For the a=1e20, b=1 case, here is an example of differing results. Test program:
#include <stdio.h>
#include <math.h>
float lint1 (float a, float b, float f) {
return (a * (1.0f - f)) + (b * f);
}
float lint2 (float a, float b, float f) {
return a + f * (b - a);
}
int main () {
const float a = 1.0e20;
const float b = 1.0;
int n;
for (n = 0; n <= 1024; ++ n) {
float f = (float)n / 1024.0f;
float p1 = lint1(a, b, f);
float p2 = lint2(a, b, f);
if (p1 != p2) {
printf("%i %.6f %f %f %.6e\n", n, f, p1, p2, p2 - p1);
}
}
return 0;
}
Output, slightly adjusted for formatting:
f lint1 lint2 lint2-lint1
0.828125 17187500894208393216 17187499794696765440 -1.099512e+12
0.890625 10937500768952909824 10937499669441282048 -1.099512e+12
0.914062 8593750447104196608 8593749897348382720 -5.497558e+11
0.945312 5468750384476454912 5468749834720641024 -5.497558e+11
0.957031 4296875223552098304 4296874948674191360 -2.748779e+11
0.972656 2734375192238227456 2734374917360320512 -2.748779e+11
0.978516 2148437611776049152 2148437474337095680 -1.374390e+11
0.986328 1367187596119113728 1367187458680160256 -1.374390e+11
0.989258 1074218805888024576 1074218737168547840 -6.871948e+10
0.993164 683593798059556864 683593729340080128 -6.871948e+10
1.000000 1 0 -1.000000e+00
If you are on a micro-controller without an FPU then floating point is going to be very expensive. Could easily be twenty times slower for a floating point operation. The fastest solution is to just do all the math using integers.

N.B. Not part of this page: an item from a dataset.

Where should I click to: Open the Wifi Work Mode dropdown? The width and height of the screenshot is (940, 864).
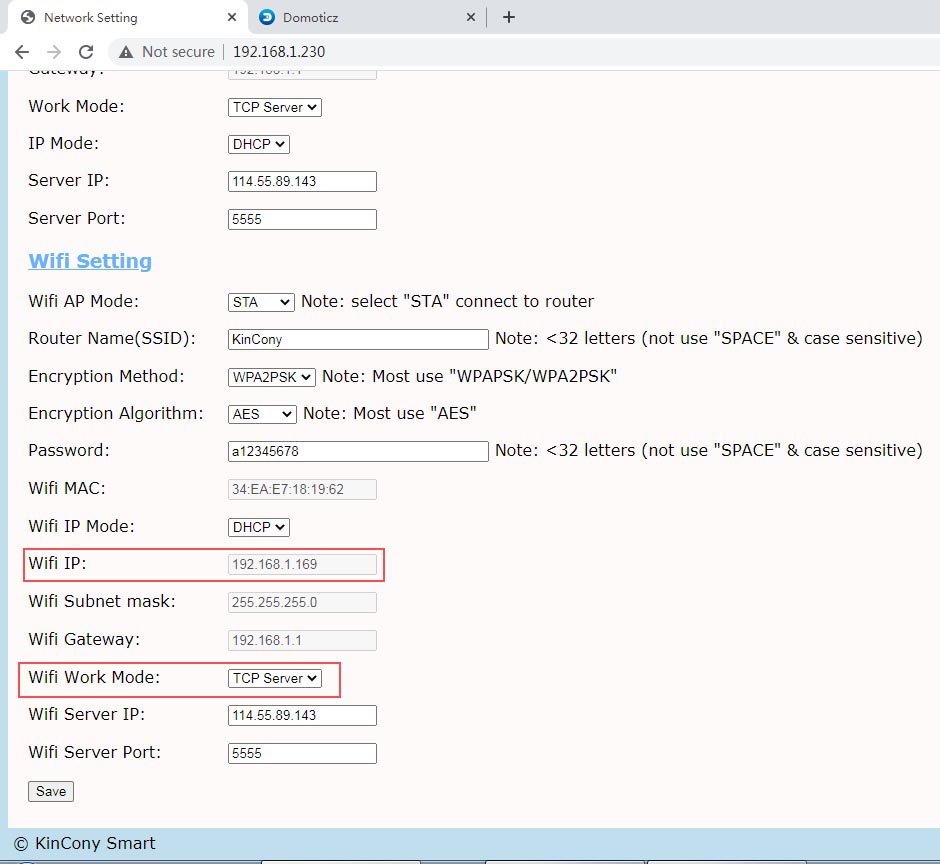(275, 678)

The number of places after the fixed binary point (http://blog.credland.net/2013/09/binary-fixed-point-explanation.html?q=fixed+binary+point) is: XY_TABLE_FRAC_BITS.
Here's a function I use:
inline uint16_t unsignedInterpolate(uint16_t a, uint16_t b, uint16_t position) {
uint32_t r1;
uint16_t r2;
/*
* Only one multiply, and one divide/shift right. Shame about having to
* cast to long int and back again.
*/
r1 = (uint32_t) position * (b-a);
r2 = (r1 >> XY_TABLE_FRAC_BITS) + a;
return r2;
}
With the function inlined it should be approx. 10-20 cycles.
If you've got a 32-bit micro-controller you'll be able to use bigger integers and get larger numbers or more accuracy without compromising performance. This function was used on a 16-bit system.
If you're coding for a microcontroller without floating-point operations, then it's better not to use floating-point numbers at all, and to use fixed-point arithmetic instead.
Since C++20 you can use std::lerp(), which is likely to be the best possible implementation for your target.
It is worth to note, that the standard linear interpolation formulas f1(t)=a+t(b-a), f2(t)=b-(b-a)(1-t), and f3(t)=a(1-t)+bt do not guarantee to be well-behaved when using floating point arithmetic.
Namely, if a != b, it is not guaranteed that the f1(1.0) == b or that f2(0.0) == a, while for a == b, f3(t) is not guaranteed to be equal to a, when 0 < t < 1.
This function has worked for me on processors that support IEEE754 floating point when I need the results to behave well and to hit the endpoints exactly (I use it with double precision, but float should work as well):
double lerp(double a, double b, double t)
{
if (t <= 0.5)
return a+(b-a)*t;
else
return b-(b-a)*(1.0-t);
}
If you want to the final result to be an integer, it might be faster to use integers for the input as well.
int lerp_int(int a, int b, float f)
{
//float diff = (float)(b-a);
//float frac = f*diff;
//return a + (int)frac;
return a + (int)(f * (float)(b-a));
}
This does two casts and one float multiply. If a cast is faster than a float add/subtract on your platform, and if an integer answer is useful to you, this might be a reasonable alternative.